Start of EXERCISE INPUT

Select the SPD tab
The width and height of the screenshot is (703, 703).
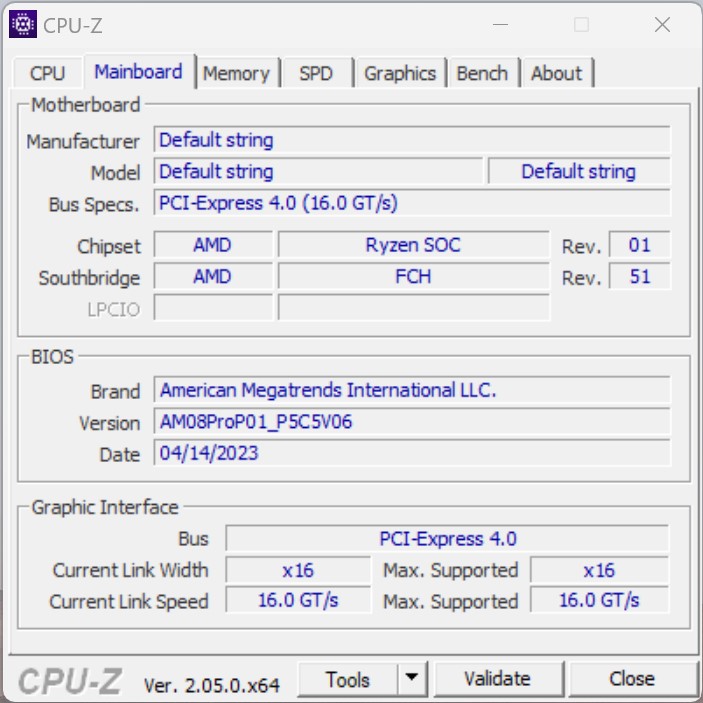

End of EXERCISE INPUT
Start of EXERCISE INPUT

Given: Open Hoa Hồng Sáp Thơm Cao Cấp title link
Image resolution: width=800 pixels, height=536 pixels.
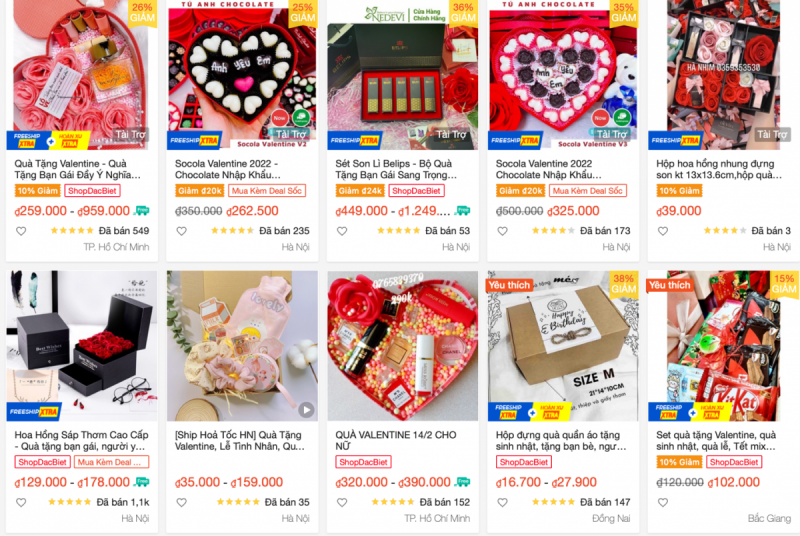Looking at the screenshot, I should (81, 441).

End of EXERCISE INPUT
Start of EXERCISE INPUT

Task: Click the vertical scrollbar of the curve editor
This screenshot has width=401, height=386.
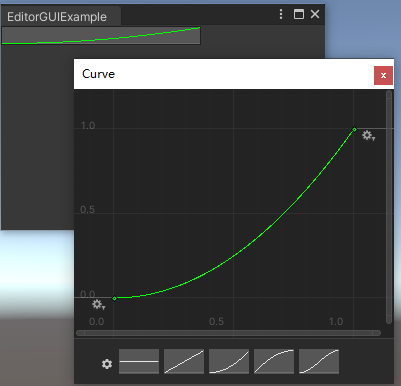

End of EXERCISE INPUT

:: EXERCISE DIRECTIONS ::
In the listing above, find the line with "Select the SPD tab" and the line with "The width and", then print exactly those lines and every line between them.

:: YOUR SOLUTION ::
Select the SPD tab
The width and height of the screenshot is (703, 703).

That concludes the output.